Wichita was one of the original CHL franchises when the league was revived in 1992, and the Thunder has never played outside of its confines. That will change this season as the Thunder moves to the ECHL – a league formerly known as the East Coast Hockey League, now just by the acronym – along with Allen (Texas), Brampton (Ontario), Missouri (Independence), Quad City (Ill.), Rapid City (S.D..) and Tulsa to create a Double-A mega-league.
The ECHL season begins Oct. 17. Because the consolidation happened so late in the offseason, its effects on the Thunder won’t be all-encompassing. Wichita will still play exclusively – or almost exclusively – against other former CHL teams, including its opener Oct. 25 against Allen at Intrust Bank Arena. The schedule – which isn’t finalized – jumps to 72 games from 66.
ECHL meetings in Chicago are ongoing and will cover scheduling throughout the rest of the week with plans for it to be finalized either Friday or Monday. Thunder season tickets, which were on hold without finalized opponents, will be mailed soon after. Single-game tickets remain on sale.
“With the timing of this, the majority of the schedule will (remain) as it is,” said Thunder general manager Joel Lomurno, who attended the Tuesday meeting along with co-owner Rodney Steven. “There is interest from many teams to do crossovers, and over the next two days we will be discussing ways to intermingle the schedule for this upcoming season.”
The CHL has crumbled over the last two seasons, dwindling from 14 teams in 2011-12 to 10 each of the past two years. It was to drop to seven this season as Arizona, Denver and St. Charles (Mo.) all suspended operations, but about two months ago discussions of a consolidation with the ECHL began.
The CHL schedule wasn’t released until late August while negotiations went on. The possibility became more realistic three weeks ago, when officials from both leagues met in St. Louis, and this week each CHL team was presented to ECHL owners for acceptance into the league. All were accepted, moving the ECHL from 21 to 28 teams.
There were reports during the process that Tulsa and Wichita would not remain in the league beyond this season, but Lomurno said those were false, and that beginning next year the teams will play a more integrated schedule.

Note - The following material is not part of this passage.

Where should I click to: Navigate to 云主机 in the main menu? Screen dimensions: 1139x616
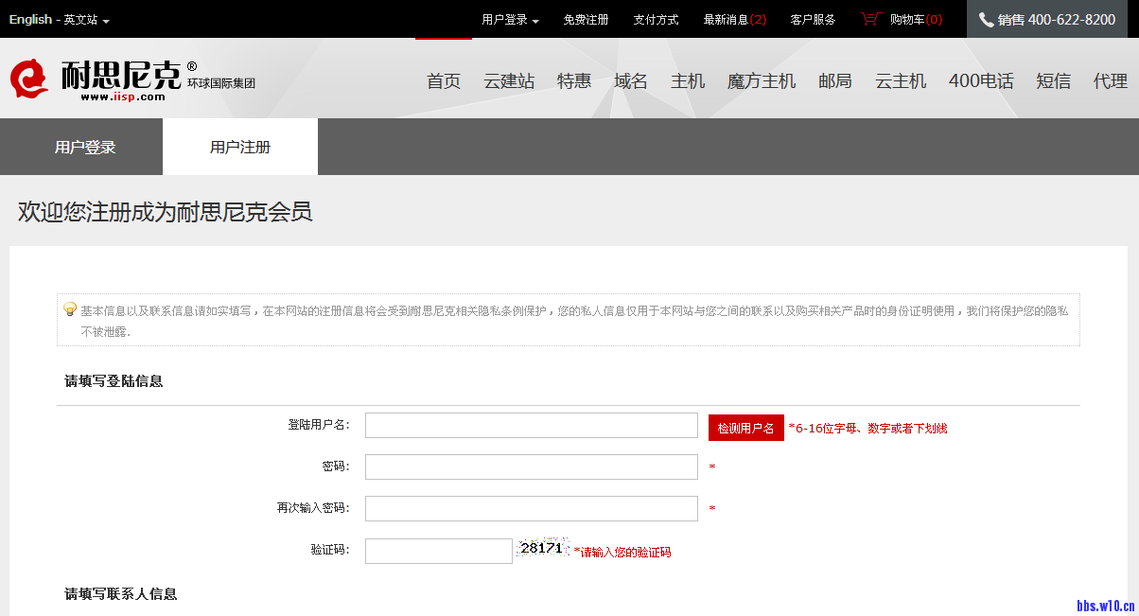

“We’re playing in a phenomenal league,” Lomurno said. “… We’re now in a national league that stretches throughout the country. We’re getting some of our old rivals back, like Evansville, Fort Wayne, Colorado. A lot to be excited about.”
ECHL rosters are comprised more of young prospects than those of the CHL. Each of the ECHL holdovers is affiliated with at least one NHL team, with 28 NHL teams represented, and with at least one affiliated in the Triple-A AHL.

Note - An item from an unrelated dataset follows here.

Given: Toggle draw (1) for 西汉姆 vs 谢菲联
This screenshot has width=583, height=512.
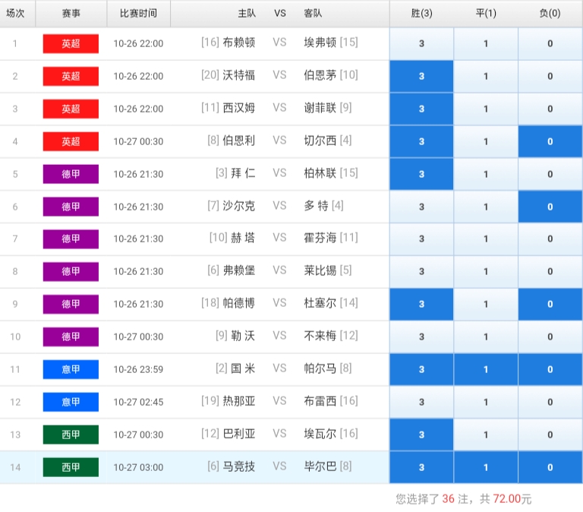Looking at the screenshot, I should pos(486,109).
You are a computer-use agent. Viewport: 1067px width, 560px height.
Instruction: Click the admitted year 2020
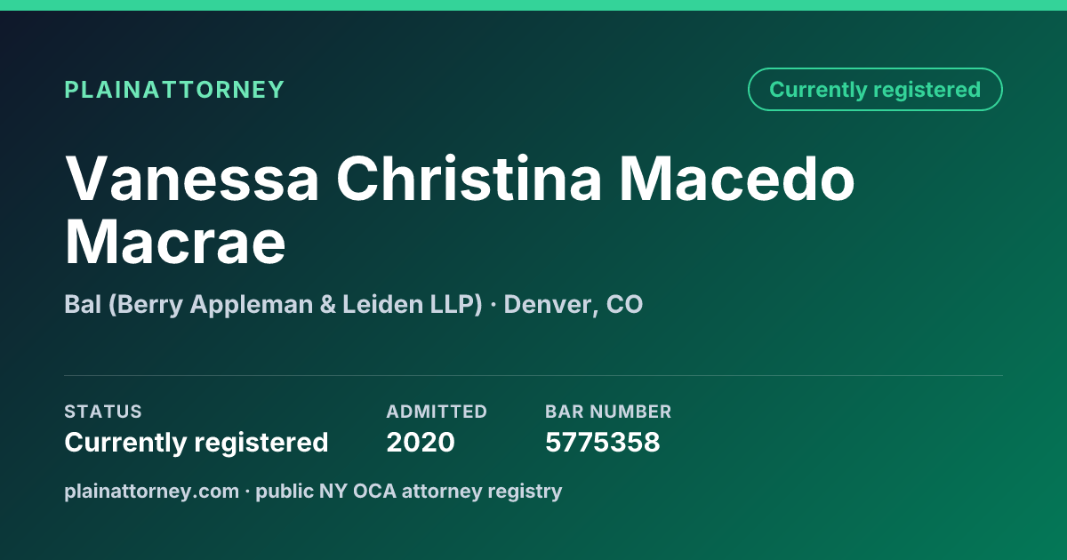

The Thunder doesn’t have an official affiliation with the AHL or the NHL, but has loose affiliations with both, as players were assigned to Wichita last season by the Philadelphia Flyers and New York Rangers. Wichita won’t have an affiliation this season because it is too late for such an agreement to be reached.
Roster rules are also different in the ECHL, slanted toward younger rosters with stricter limits on veterans. The Thunder must decide which veterans to re-sign to ECHL agreements, since all former CHL players became free agents upon the consolidation. Thunder captain Andrew Martens, a veteran defenseman, announced his retirement on Tuesday.
“If we could have, we would have gotten this done sooner,” Lomurno said. “The time frame, the paperwork, and getting everyone together for a formal meeting, this is when it happened. Better late than never.”
The consolidation ends the CHL after 22 years. The league grasped for stability in recent years, with Rodney, Johnny and Brandon Steven purchasing the Allen and Tulsa franchises, and with Rodney Steven leading a group of CHL owners in the purchase of the league last year.
The teams found their footing with Tuesday’s announcement, which will help to unclog the pipeline that sends players from the minor leagues to the NHL.
“It’s no secret that the CHL had lost a few teams each of the last two years,” Lomurno said. “We were down to seven teams, which was the fewest the league has had since 1996. We felt that the timing was right to enter talks with the ECHL to see what it would take to become on Double-A super-league.
“Initially, I don’t think anyone imagined that this was going to happen for this season. But as talks heated up, it became clear that we might as well get the ball rolling and jump in for this season.”